─── Input data ───

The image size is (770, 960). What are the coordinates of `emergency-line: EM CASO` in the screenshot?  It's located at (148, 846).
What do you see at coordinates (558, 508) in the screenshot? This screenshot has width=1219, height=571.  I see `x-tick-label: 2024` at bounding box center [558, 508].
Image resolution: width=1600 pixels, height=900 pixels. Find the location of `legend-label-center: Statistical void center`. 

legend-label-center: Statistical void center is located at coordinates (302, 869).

───
─── Input data ───

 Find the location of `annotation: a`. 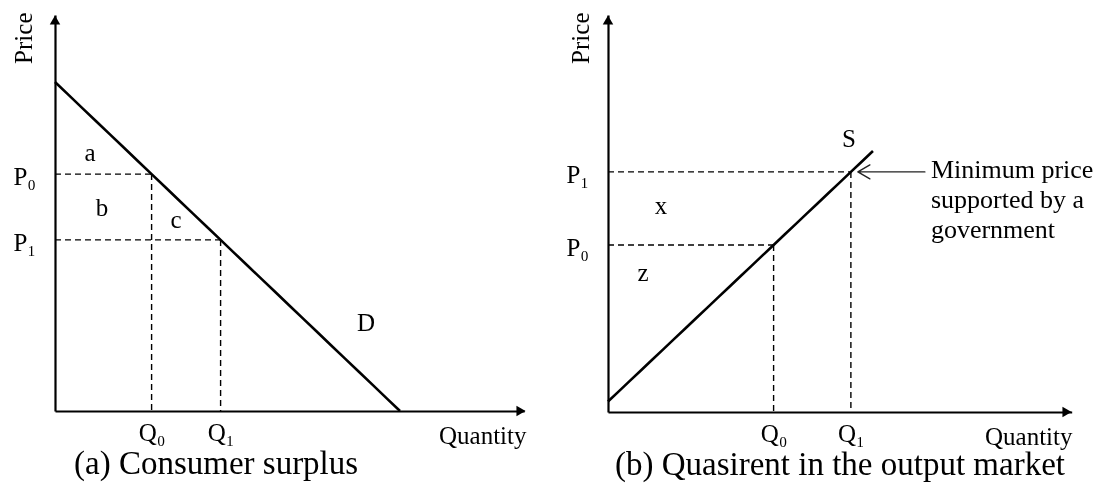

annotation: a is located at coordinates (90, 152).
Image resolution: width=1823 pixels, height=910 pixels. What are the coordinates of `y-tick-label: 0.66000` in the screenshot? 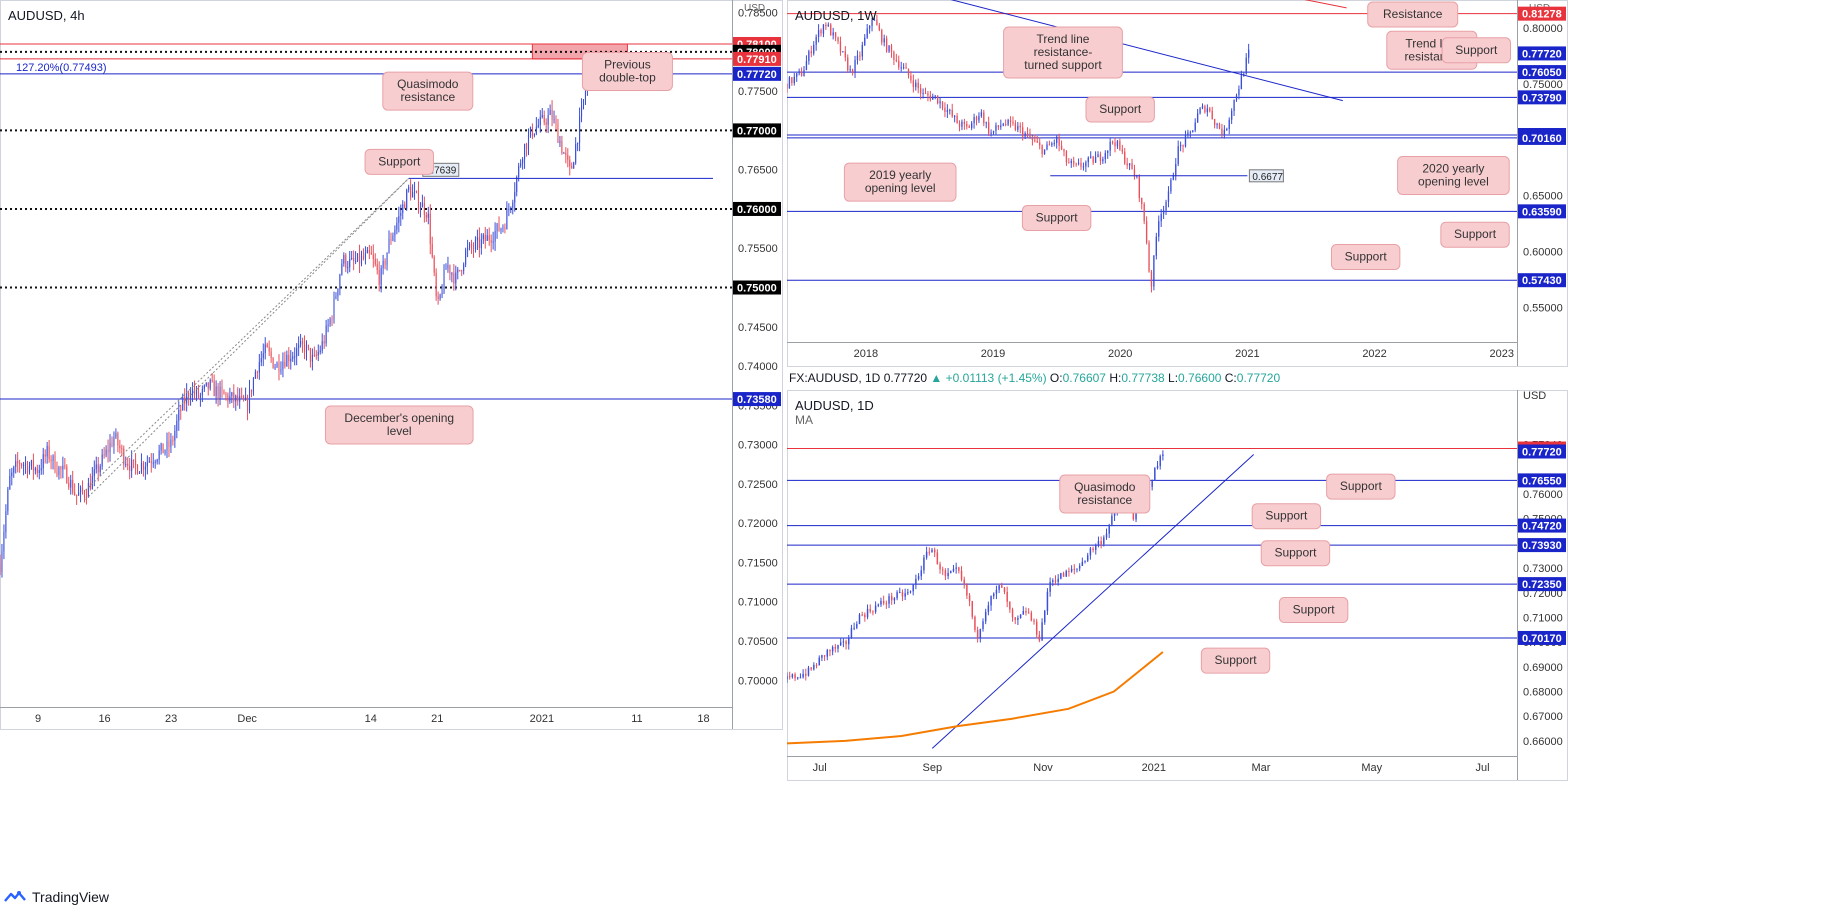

───
─── Input data ───

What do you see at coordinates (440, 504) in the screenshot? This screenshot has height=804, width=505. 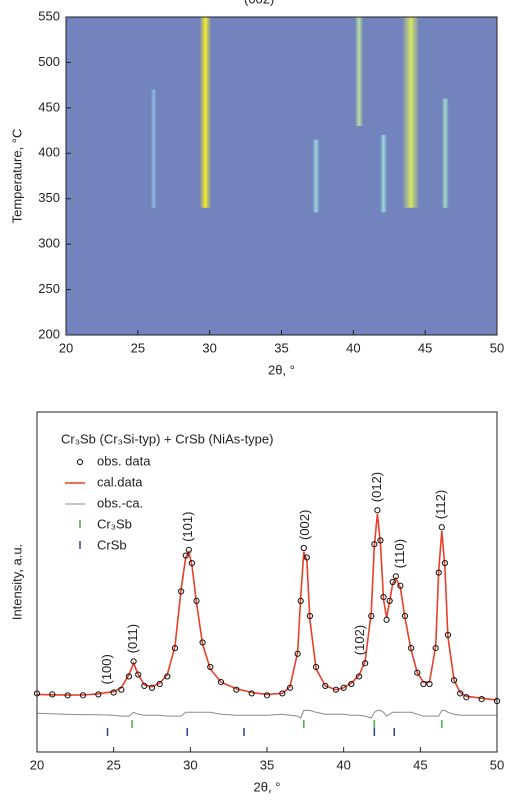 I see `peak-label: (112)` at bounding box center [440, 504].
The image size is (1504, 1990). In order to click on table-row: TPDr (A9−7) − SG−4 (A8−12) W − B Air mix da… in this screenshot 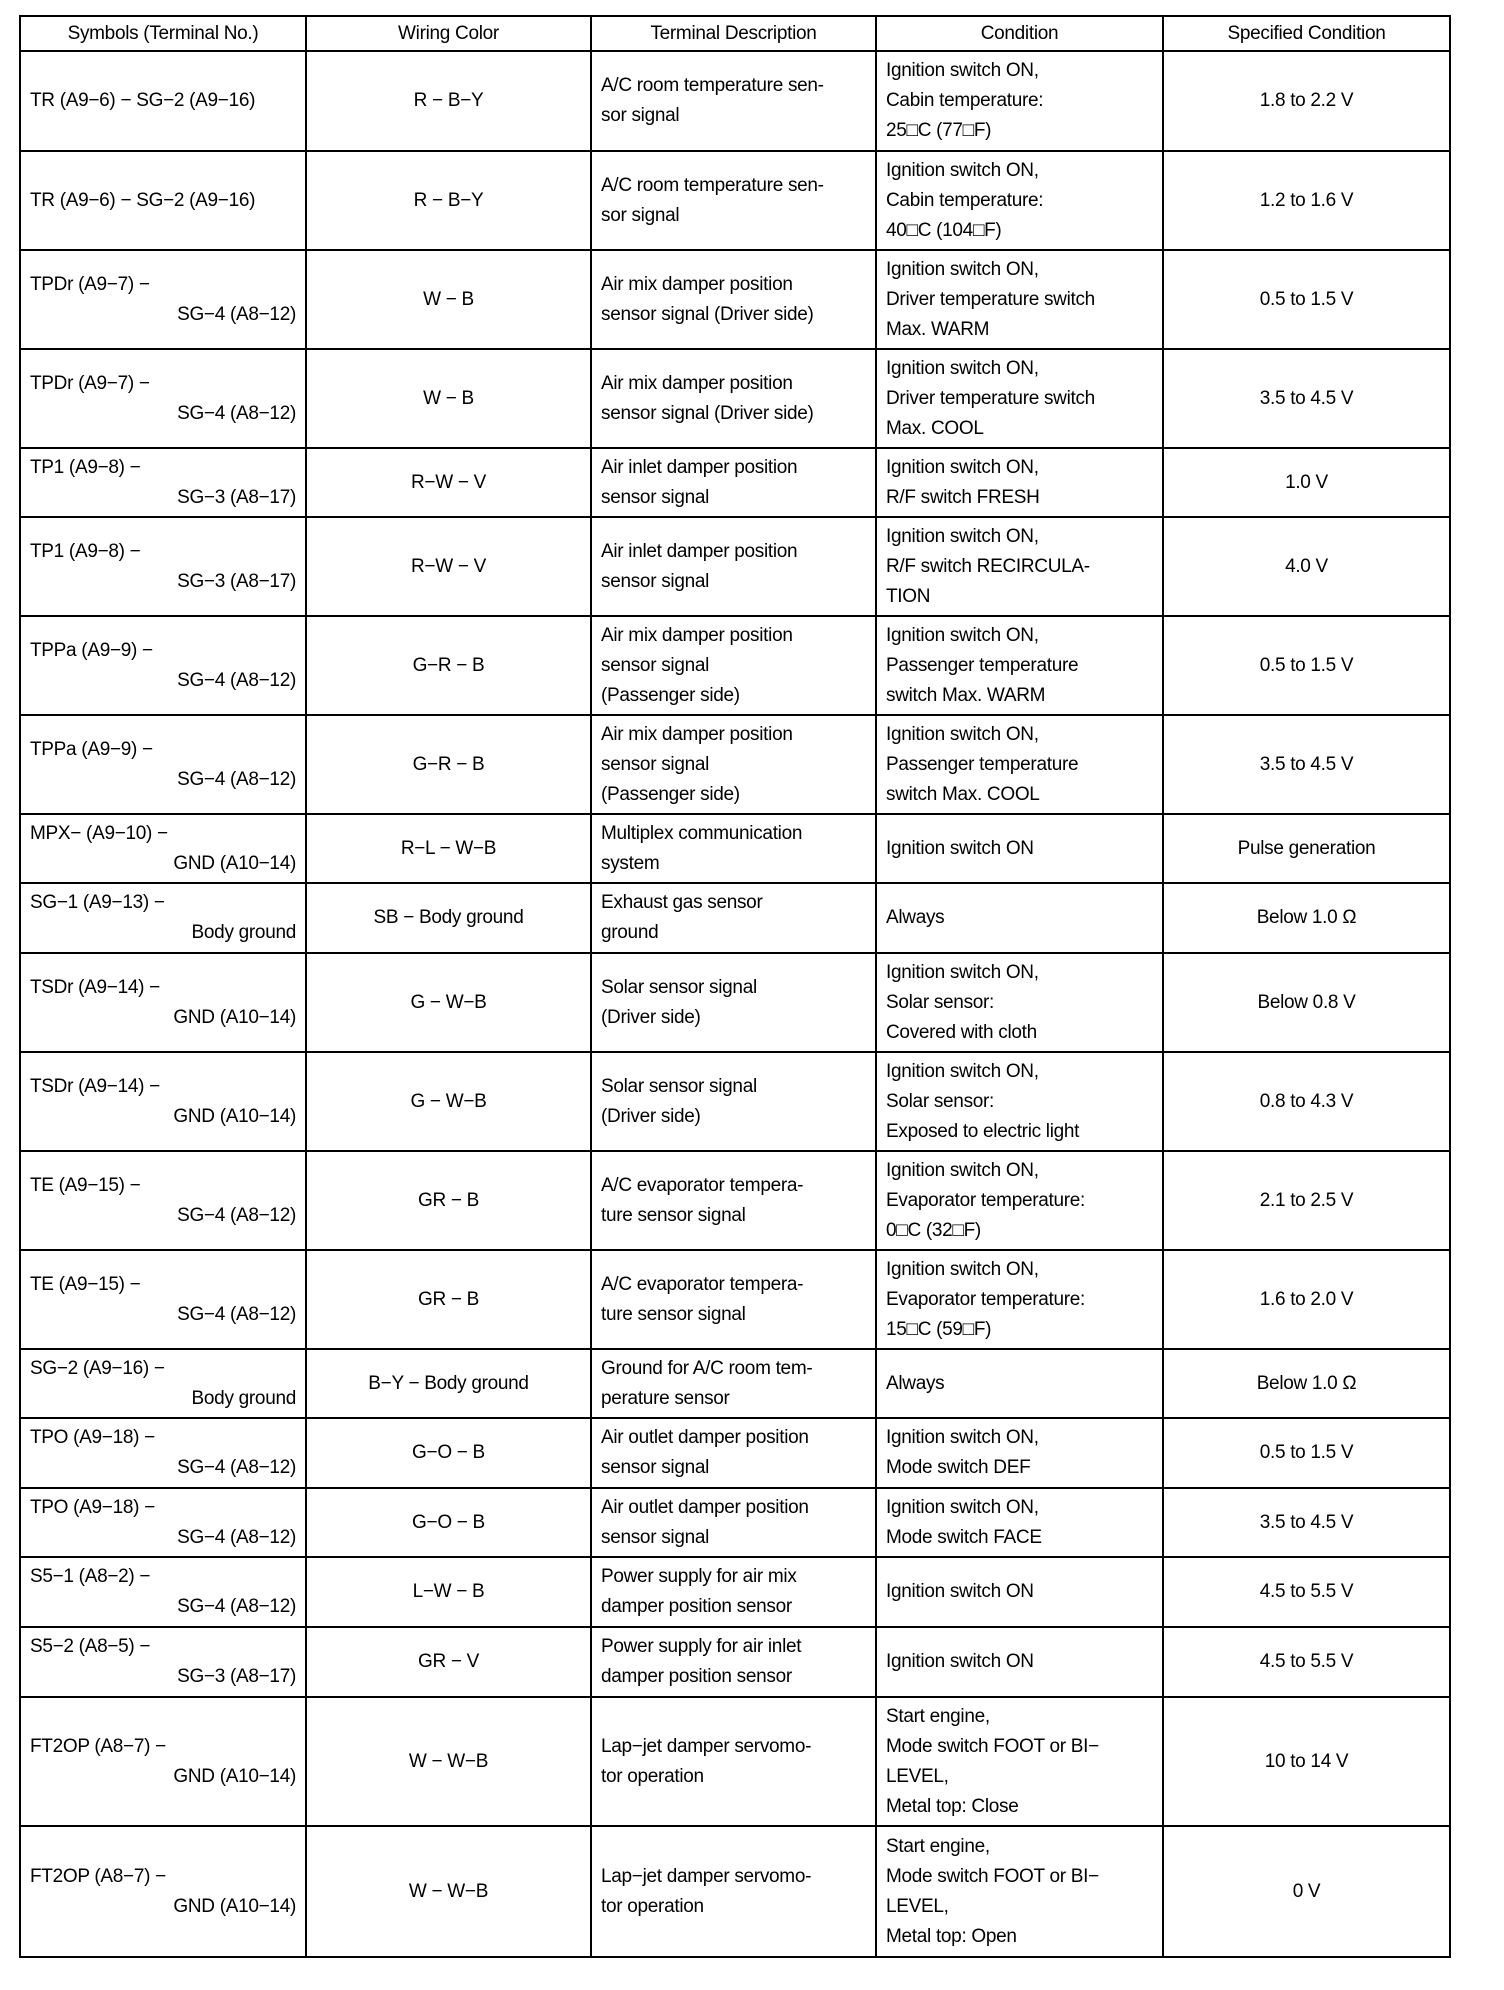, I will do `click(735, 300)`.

───

Begin at the line containing "Image resolution: width=1600" and stop after the line containing "legend-label-center: Statistical void center is". Write those lines again with "Find" swapped for "Locate" and everything else left as it is.

Image resolution: width=1600 pixels, height=900 pixels. Locate the location of `legend-label-center: Statistical void center`. 

legend-label-center: Statistical void center is located at coordinates (302, 869).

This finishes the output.